───── Information supplied ─────

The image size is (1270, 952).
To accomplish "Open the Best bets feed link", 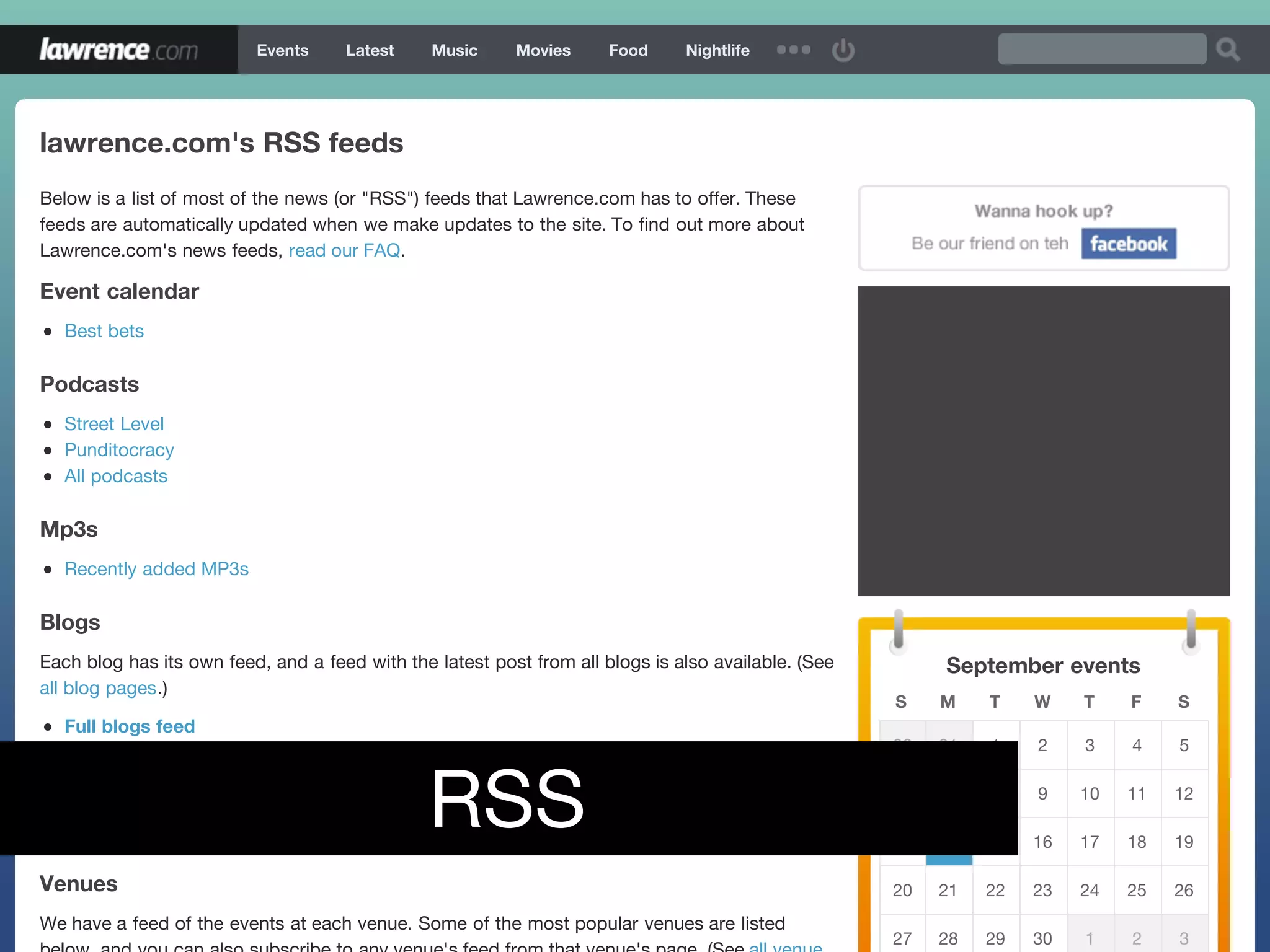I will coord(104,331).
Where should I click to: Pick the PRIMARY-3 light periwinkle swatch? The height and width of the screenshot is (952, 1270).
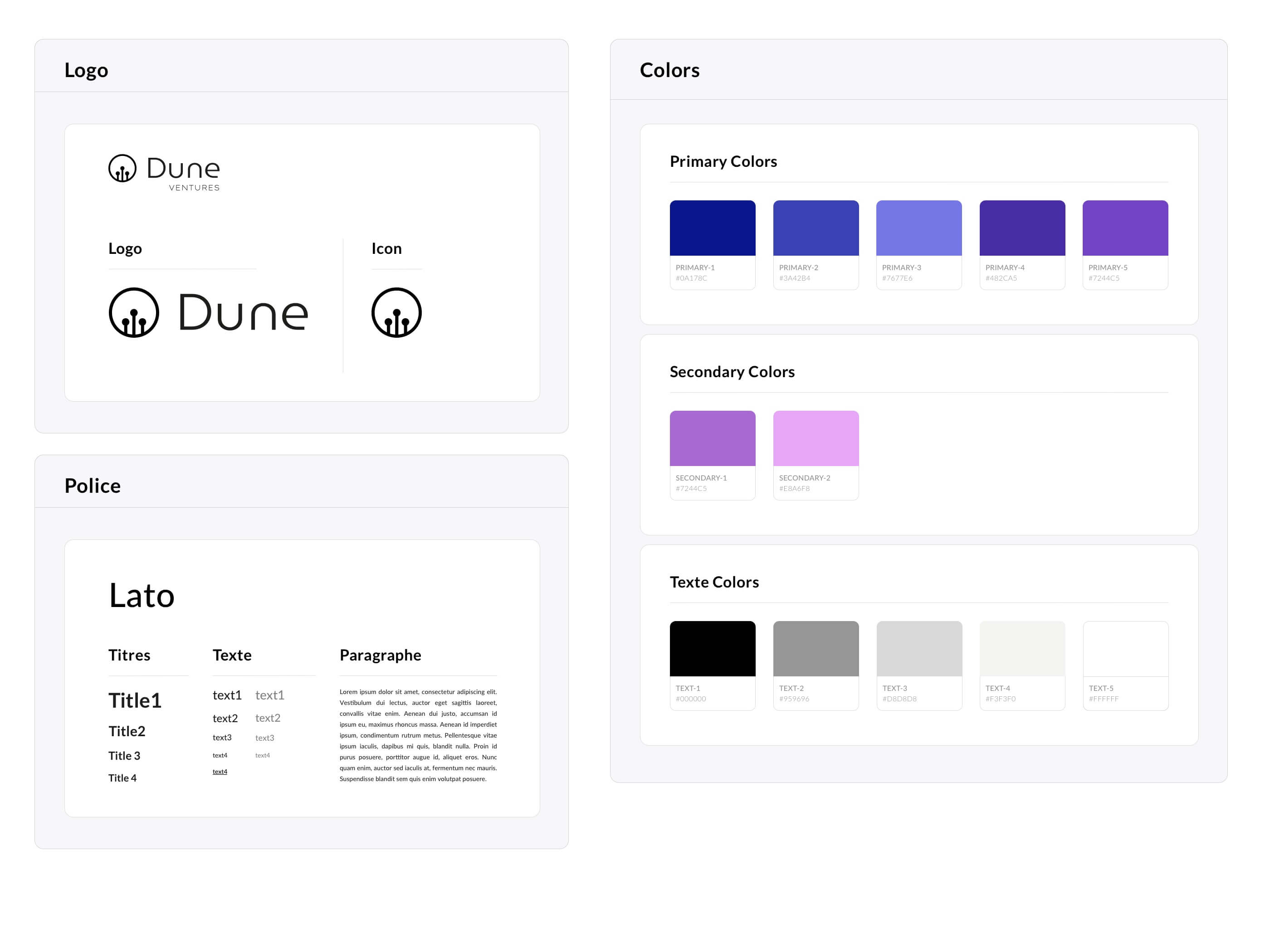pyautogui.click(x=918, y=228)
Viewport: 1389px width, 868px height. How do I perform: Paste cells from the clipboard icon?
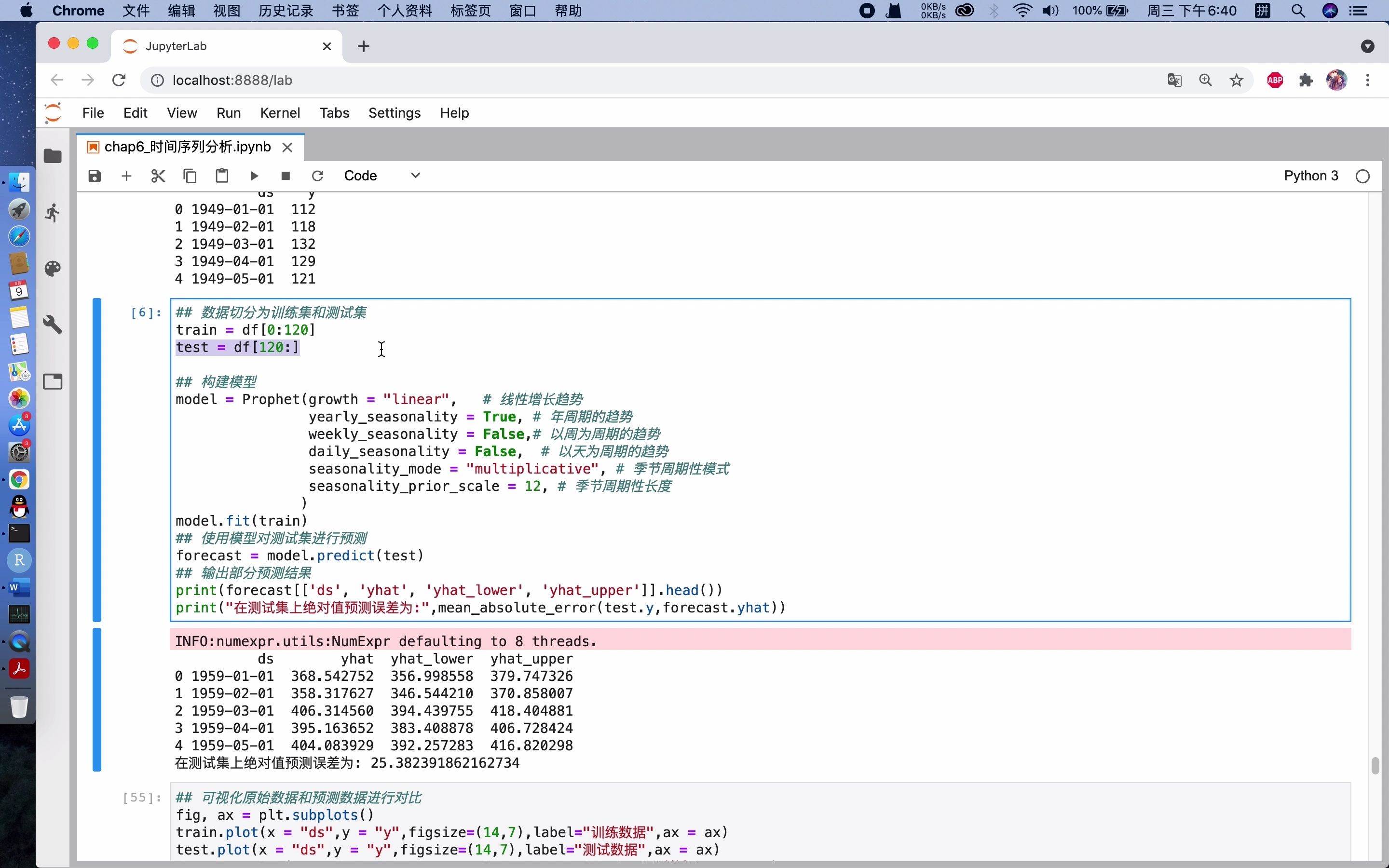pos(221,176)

─────

Required action
Find the line with "Where should I". Reproduce it and every line after it through the last line above exactly, leaving out the pictures.

Solution to this problem
Where should I click to: Pick the PRIMARY-3 light periwinkle swatch? The height and width of the screenshot is (952, 1270).
pyautogui.click(x=918, y=228)
Viewport: 1389px width, 868px height. How do I perform: Paste cells from the clipboard icon?
pos(221,176)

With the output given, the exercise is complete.